Pointing data for screenshots and pages:
---+---

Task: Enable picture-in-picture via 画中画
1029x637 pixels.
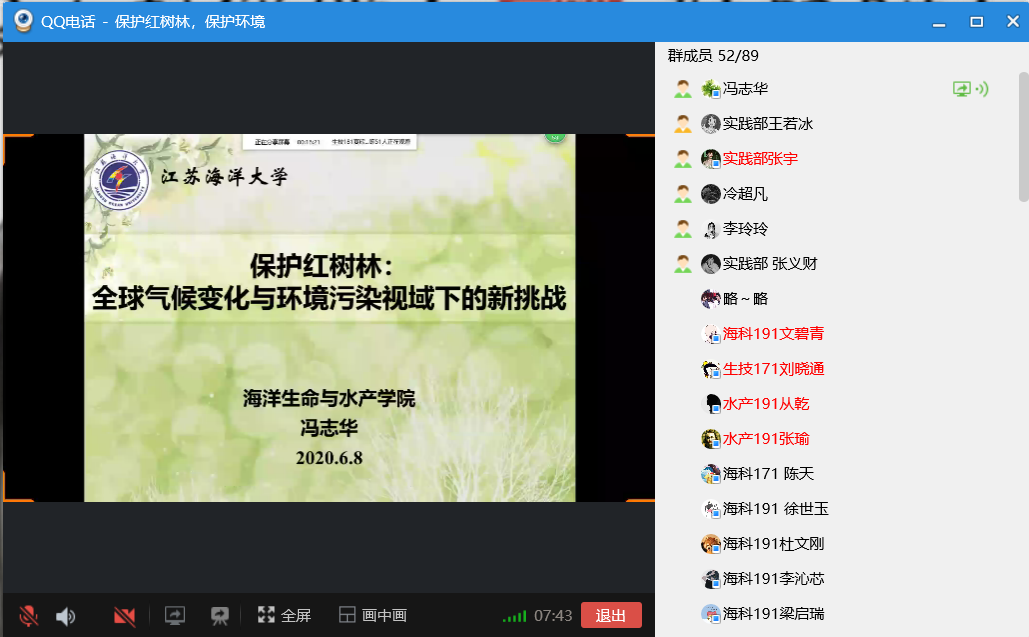Action: pyautogui.click(x=372, y=616)
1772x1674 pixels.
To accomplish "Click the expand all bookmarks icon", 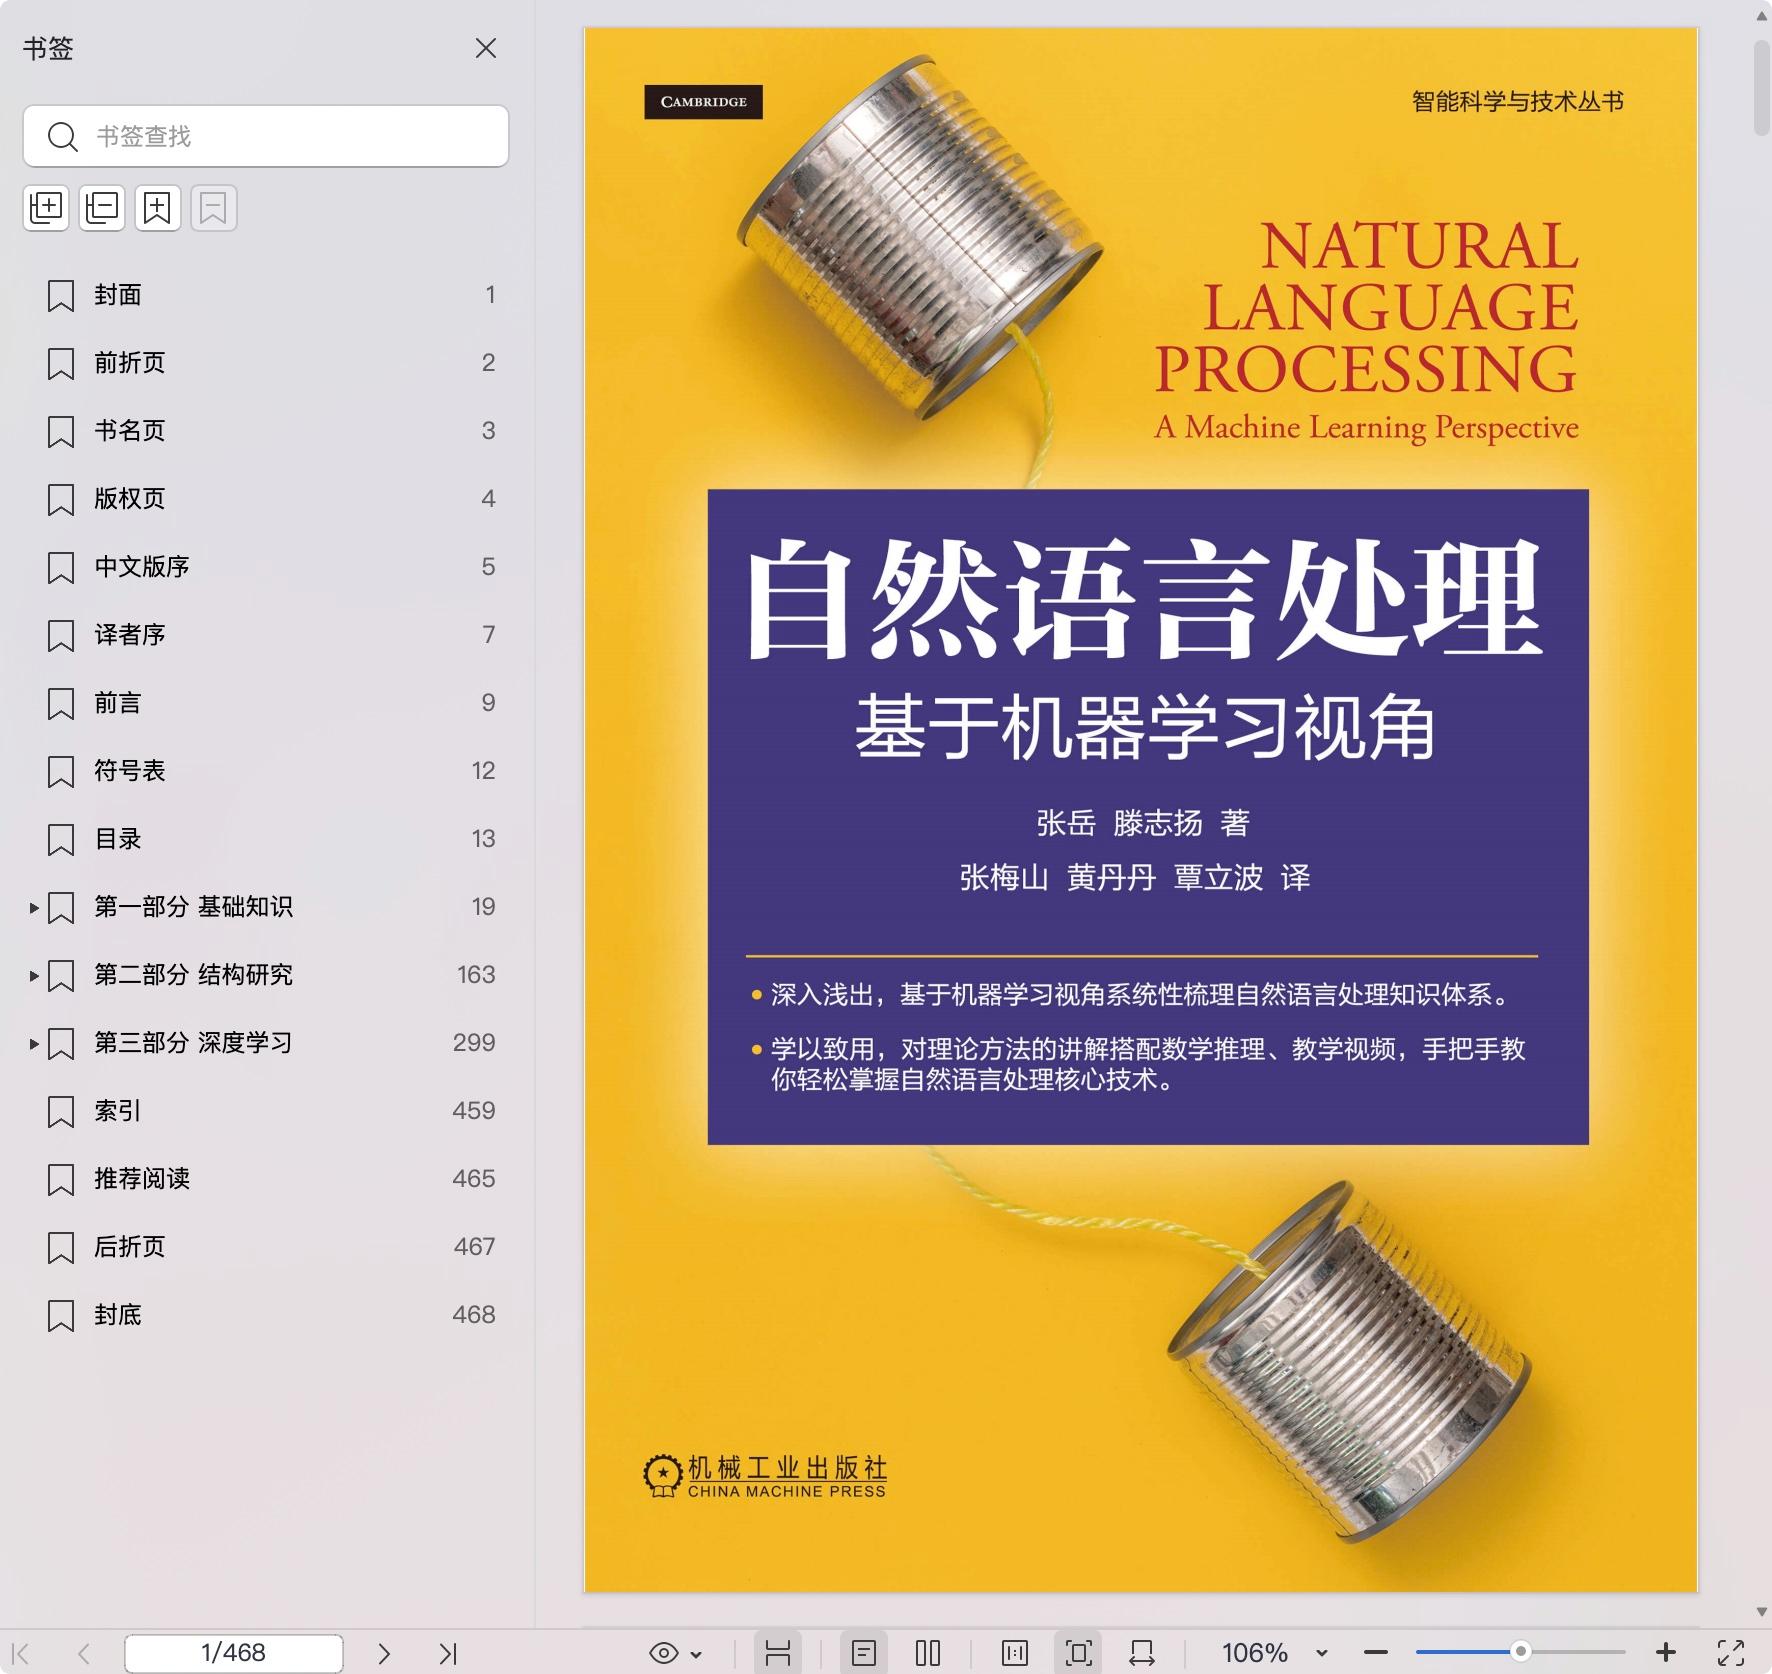I will [46, 208].
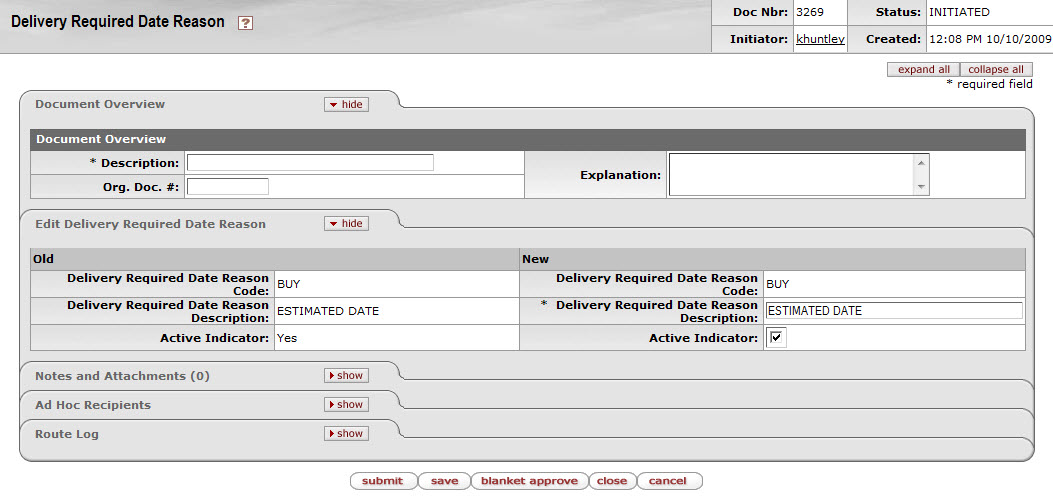Click the Explanation text area

point(791,174)
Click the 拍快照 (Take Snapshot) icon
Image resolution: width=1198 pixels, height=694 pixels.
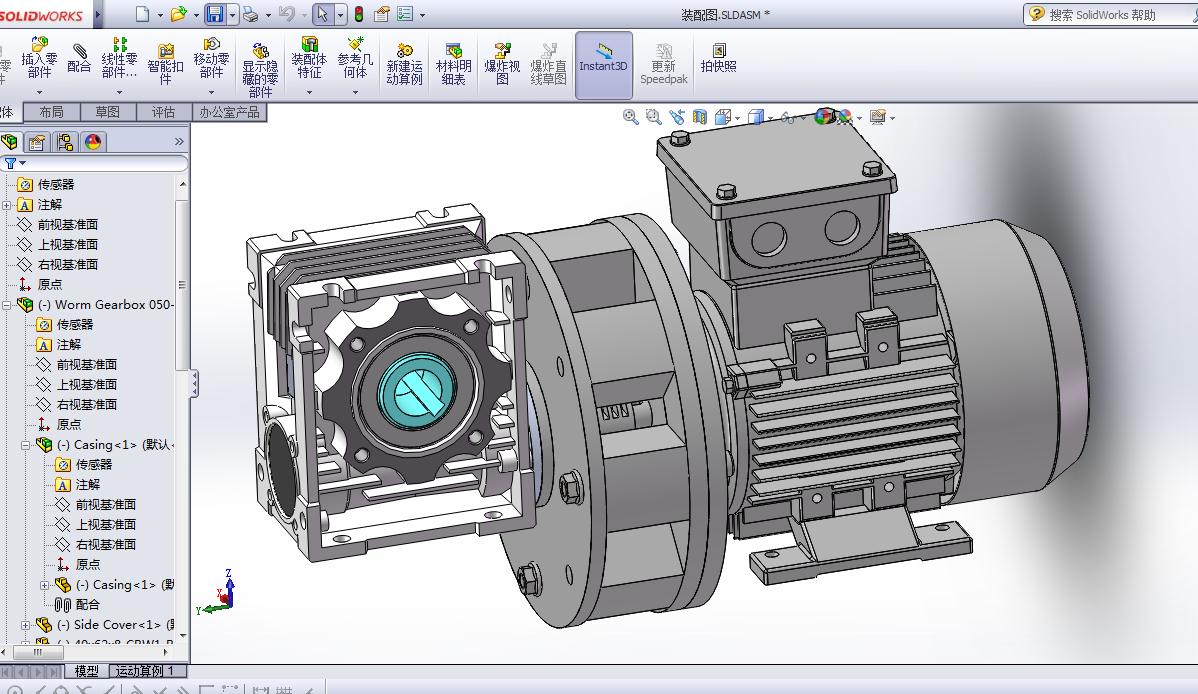718,59
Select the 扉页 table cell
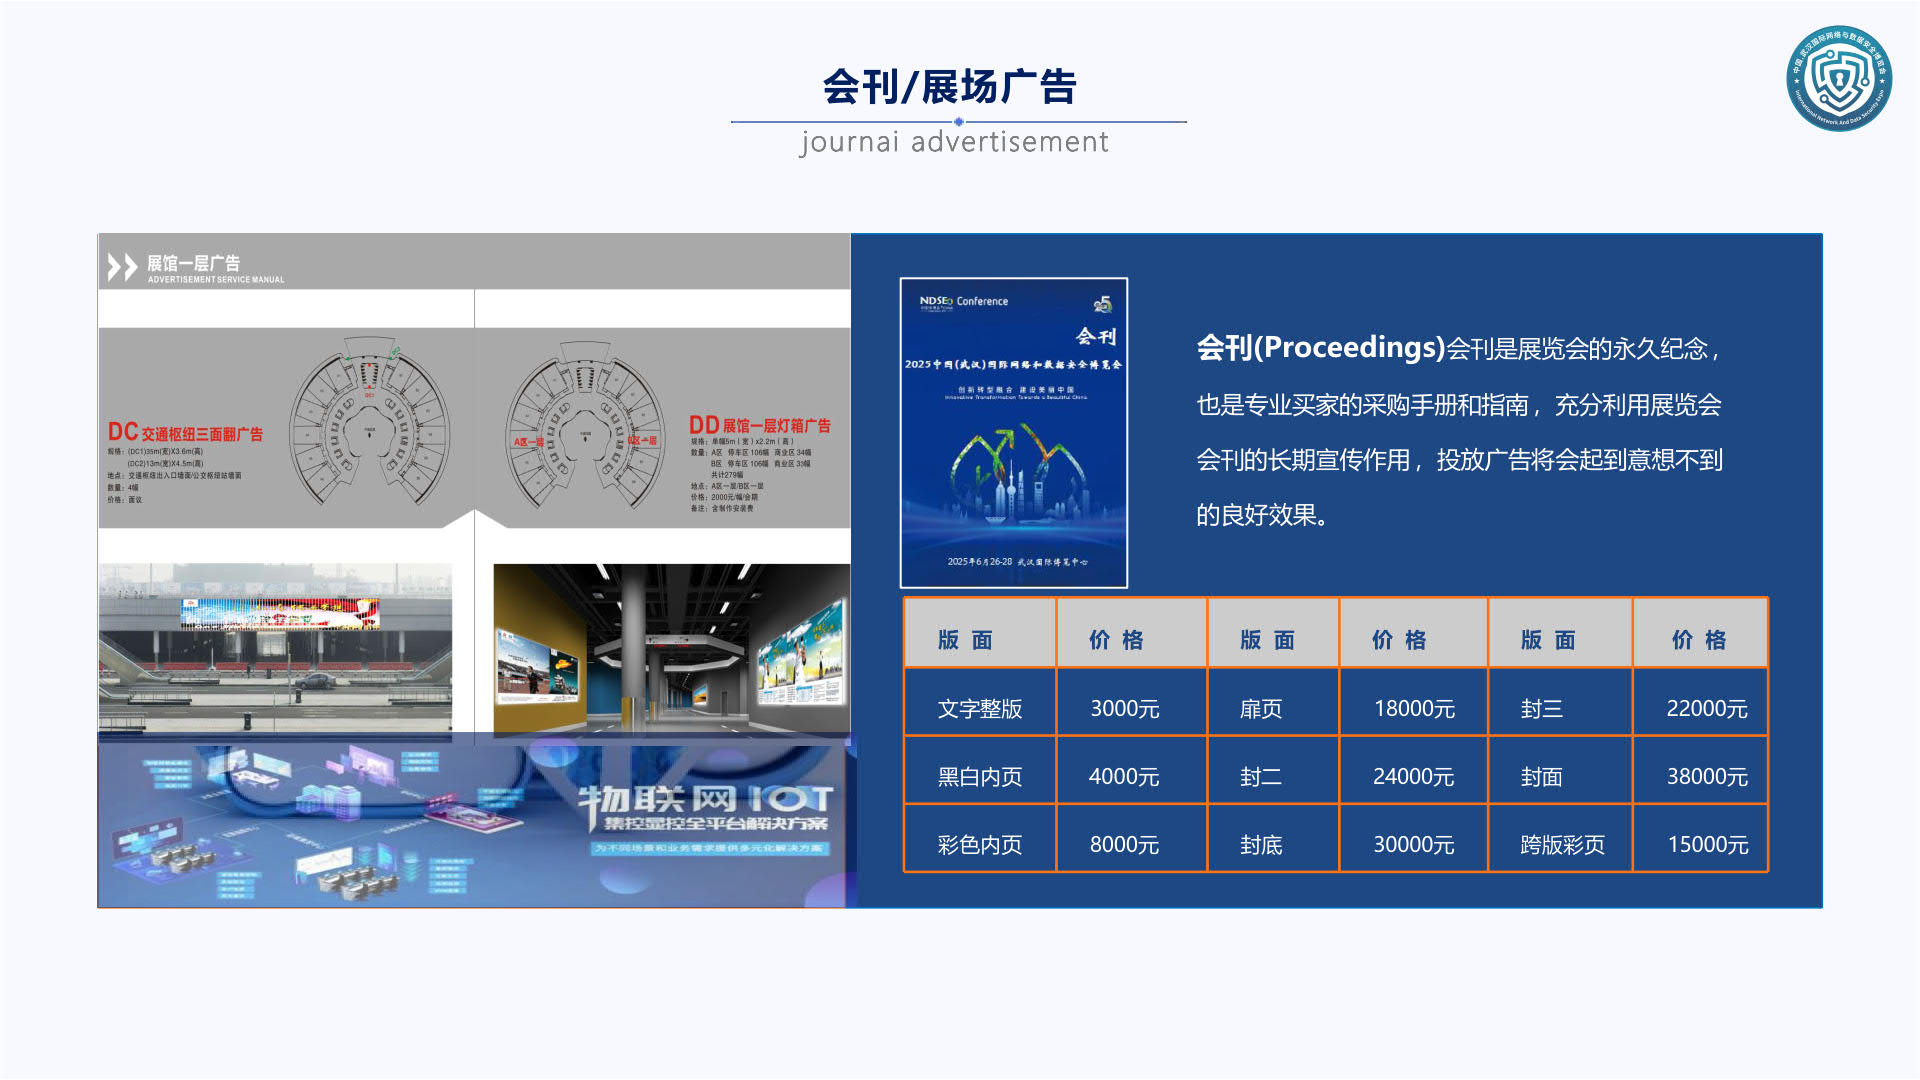The height and width of the screenshot is (1080, 1920). tap(1260, 709)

---+---

§ TASK BRIEF
Pick out every line of the data above that contains the string "pixels", and reproduce each such line in full.

§ SOLUTION TO THIS PROBLEM
1029x637 pixels.
1772x1674 pixels.
Image resolution: width=1198 pixels, height=694 pixels.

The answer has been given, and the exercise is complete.